I was catching up on EW's blog and played this video, which they commented on today. At its basic level, it shows adolescent girls doing what adolescent girls do best: freaking out. TOTALLY freaking out. As a mom and former teenage girl, this video both cracks me up and makes me shed a tear or two of nostagia. We may laugh at these girls' over-the-top emotional reaction to, of all things, an American Idol winner being announced, but their pain is real. I know. I remember.



My misty-eyed-ness really comes from two things: as a mom of a little girl who wears her heart on her sleeve, my heart breaks when a little girl cries. No matter the reason.



The second thing is a memory this brings up. It's one of my favorite memories having to do with my dad, and I haven't thought about it in a while. Those girls in that video? That was me on January 22, 1989. And the only person who could talk me down was my dad.

In January of 1989 I was 14 years old and had found myself, for the first time in my young life, hopelessly devoted to a local sports team. Oh, I was weaned on University of Kentucky basketball, but that wasn't purely local. There were a lot of us UK fans in northern Kentucky, but not enough that life stopped when they played. In Cincinnati, in the fall and winter of '88 and '89, life stopped every Sunday to cheer for a team that would make the area proud.

I found myself actually watching football games for the first time ever. I paid attention and learned a lot about a game I had largely dismissed as a kid who didn't like losing the TV every Sunday. I did the Ickey Shuffle, screamed along with "Welcome To The Jungle", and rooted for a QB called Boomer. I knew names, numbers, and positions of the key players.
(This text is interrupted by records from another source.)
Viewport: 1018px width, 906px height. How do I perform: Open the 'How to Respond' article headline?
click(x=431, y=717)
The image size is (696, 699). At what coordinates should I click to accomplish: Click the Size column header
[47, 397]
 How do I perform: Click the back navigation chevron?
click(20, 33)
My brother-in-law, who had been a season ticket holder until my nephew was born, passed along some of his Bengals sweatshirts and tees. It was a good time to be a Cincinnatian.

The day of that Super Bowl in 1989 I sat glued to the TV wearing black and orange. I watched some of the pregame stuff with my dad before he had to go to Marion. During most of my high-school career, Dad worked at a GM plant hours away in Marion, Indiana, and lived in a teeny apartment there during the week. He was home on weekends, and normally waited until after the Bengals played to commute back, but on the very important day he left early enough to catch the game in its entirety in his apartment.
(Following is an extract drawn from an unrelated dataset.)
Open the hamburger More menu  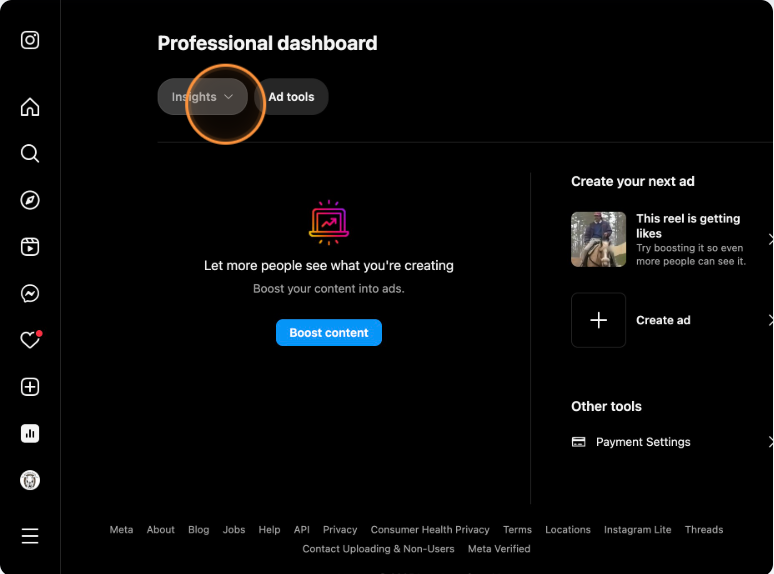tap(30, 536)
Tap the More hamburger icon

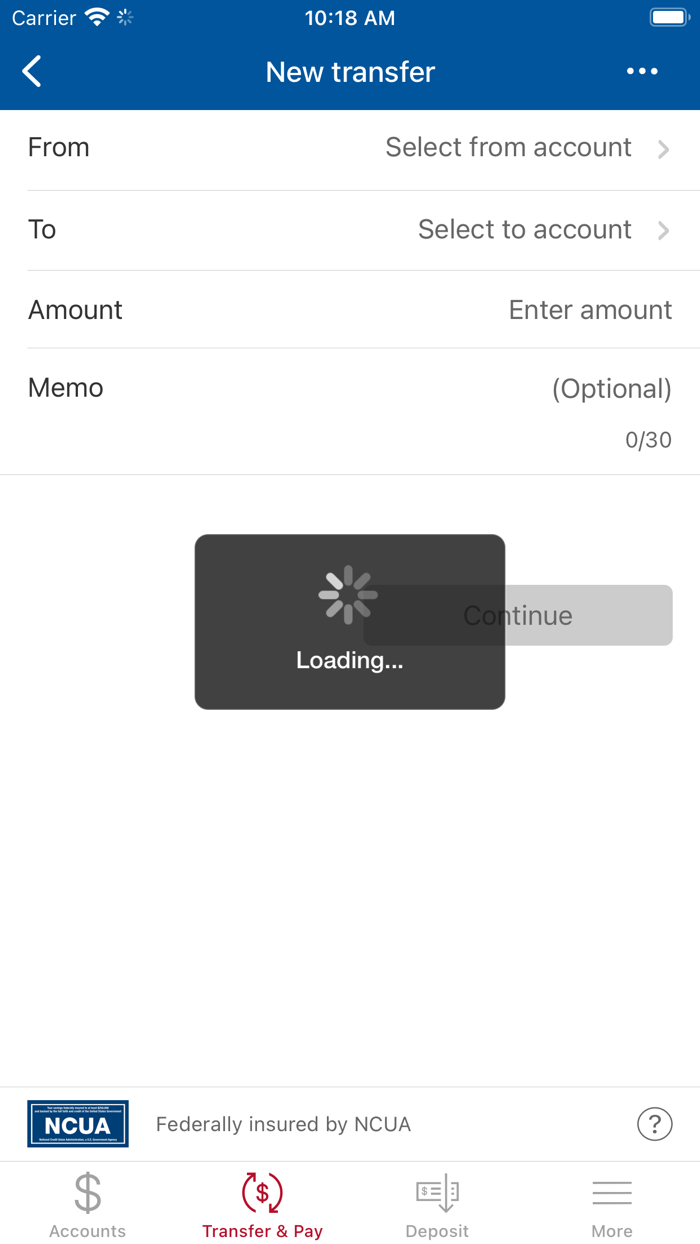pyautogui.click(x=612, y=1192)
It was a great game. It was well within reach by my beloved Bengals until the very end.

But they did lose.

My heart broke. When you're 14, and you want something that badly, it seems impossible that you won't get it. Call it youthful optimism, call it naivete. Whatever it was, it hurt. Losing hadn't been an option, and yet there it was. I actually broke down crying, the kind of crying young girls excel in (and that you see on that David Archuleta video). The kind of crying that makes you lose your breath and feel like throwing up.
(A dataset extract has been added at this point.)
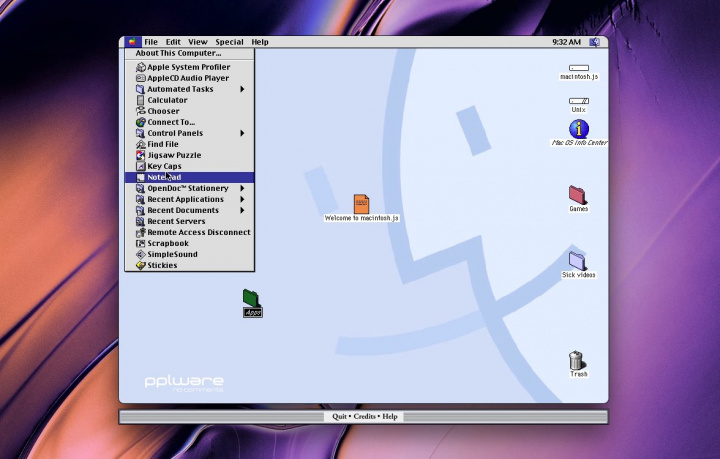Click the Mac OS Info Center icon

pos(578,129)
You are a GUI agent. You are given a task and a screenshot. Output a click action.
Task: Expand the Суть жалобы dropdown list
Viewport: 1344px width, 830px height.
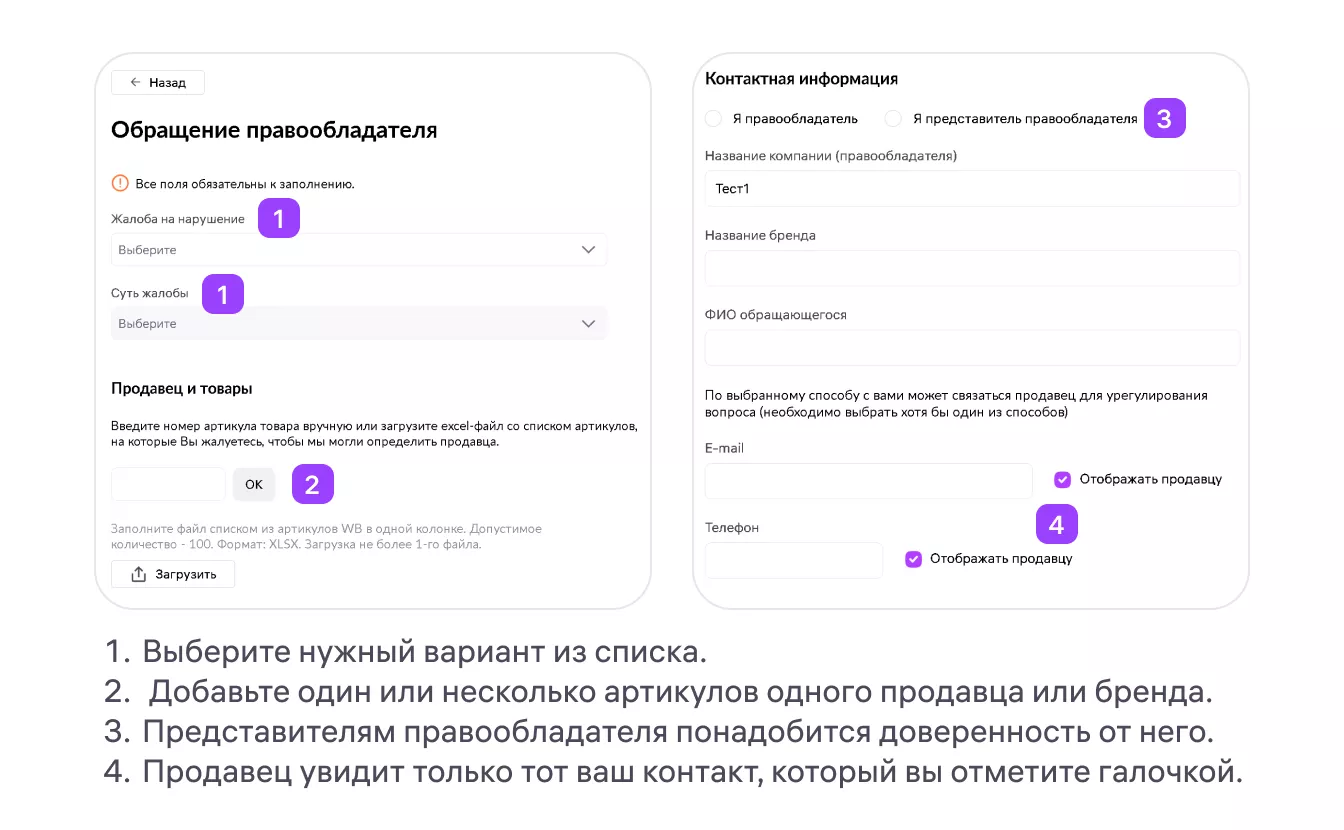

My mom was standing there, frustrated that I couldn't get myself together, when the phone rang.

She picked it up, and then immediately handed the phone to me.

"Your dad wants to talk to you."

I don't know everything we said. I am sure I went on about how it wasn't fair, and we were robbed, and we were the better team, and on and on. I do remember that, for a man who regularly raised his voice at the sporting events on TV, a man who lived for watching sports in general and UK basketball in particular, he was very calm.

"They played a good game," I do remember him saying. "They have nothing to be ashamed of, and you should be proud. They gave us a great season. Hold your head up. You'll be okay."

The next day I wore a Bengals shirt to school. I caught hell for it from a couple of students who were pretending to be 49ers fans. I didn't care. My dad, the biggest sports fan I knew then or since, had said to hold my head up. So I did.

I look back and think about that phone call. The fact that my dad, probably dead tired from driving and watching an emotionally draining game, knew I would be upset. The fact that he didn't call to talk to my mom; he called to talk to me. He wasn't a big hugger with us kids, but I felt a reassurance from him that night that quelled my little teenage fit. He understood me. And I learned how to lose without falling completely apart, and that sometimes there is something to celebrate even in defeat (lessons that served me well in the 1997 NCAA championship and the 2000 and 2004 elections.)

I know those girls so devastated over David Cook's victory ("He doesn't even shave!") will grow up, grow past it, and move on. It might have been the first time in their lives they wanted a victory so bad that they could taste it, only to experience defeat, but it certainly won't be the last. It's a tough lesson, how to lose. Some people never master it.

Hopefully, whether in the next room or two hundred miles away, there was a calm, loving, understanding voice somewhere to tell them to hold their heads up. That it would be okay.

Hopefully, they have a dad like I had.